When it comes to women’s rights, I never really cared.  They way I saw it all those “F-words” could rub some dirt on their problems and move on.  When it comes to how I personally advocate for women I’ve always seen myself on the other side of the spectrum.

For example, currently I have over three pictures of half naked Beyoncés and this picture of Lana Del Ray decorating my walls.


Some of my favorite songs have the following lyrics:

“Driver roll up the partition please/I don’t need you seeing ‘yonce on her knees” (Partition by Beyoncé)

“My pussy taste like Pepsi-Cola,/My eyes are wide like cherry pies./I gots a taste for men who’re older/It’s always been, so it’s no surprise” (Cola by Lana Del Ray)

“‘Cause you notice that butt was stuffed deep in the jeans she’s wearing/ I’m hooked and I can’t stop staring/ Oh baby, I wanna get with you and take your picture/ My homeboys tried to warn me, but that butt you got makes me so horny.” (Baby Got Back by Sir Mix-A Lot)

“She was a fast machine/ She kept her motor clean/ She was the best damn woman that I ever seen/ She had the sightless eyes, telling me no lies/ Knocking me out with those American thighs” (Shook Me All Night Long by AC/DC)

“You, you lookin’ good in them jeans/I bet you’d look even better with me in between/I keep my mind on my money, money on my mind/But you’se a hell of a distraction when you shake your behind” (Money Maker by Ludacris)

I wear dresses that come above my knees, make up, heels to make my legs look longer, dye my hair and shave.
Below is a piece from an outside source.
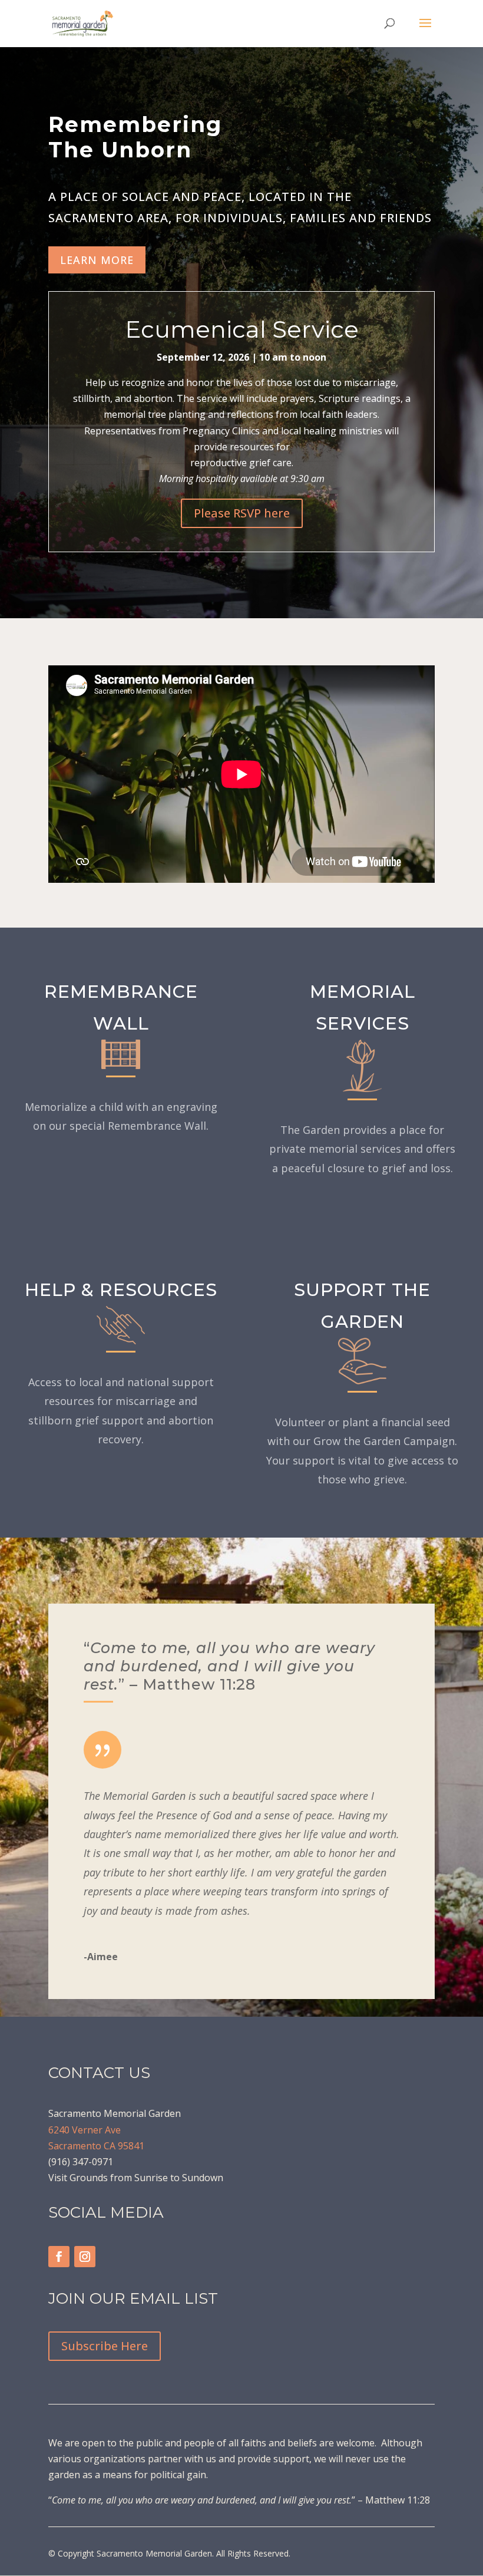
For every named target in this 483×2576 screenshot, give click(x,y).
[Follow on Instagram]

I like to dance as to emulate Beyoncé and if I ever get a ‘cat call’ from a boy I usually don’t object.

And, I wish I was Joan Holloway.

Therefore, my journey to the conclusion that I might be the “F-word” has been long and confusing.  I like to empower women by supporting that it’s okay to dress however you want, dance however you want to whatever song, wear make up, and watch The Bachelor.

Being the “F-word” doesn’t mean you have to defy or protest, it means you have to own yourself.  You must have an intelligent understanding of society and then a personal understanding of yourself and conglomerate the two.

Though I do enjoy many things that may seen misogynistic, I also understand that women are portrayed extremely poorly through these same outlets.

What people don’t realize, however, is that women are pretty smart cookies.  We know that society portrays us as sex symbols to be dominated by men, flustered feather heads who don’t know how to make a point, and Moms who are always there with a roll of Bounty when her kid knock over a glass of chocolate milk.  We get it.

But that’s on you.

You can accept these stereotypes or reject them and make them part of your personal identity.  Maybe you like seeing yourself as a beautiful woman who loves her body, maybe you like the fact that you have so much passion inside that it’s hard for you to make your ideas clear, and maybe you like being there to help people out and clean up their messes.

The “F-word” still makes me cringe because of the unfortunate connotations society links to it.  However as I’ve grown into my identity this year, I’ve realized how I view myself and harness my confidence which may or may not be obligatory towards this stereotype.

So I’ll let you in on a little secret, I am a feminist.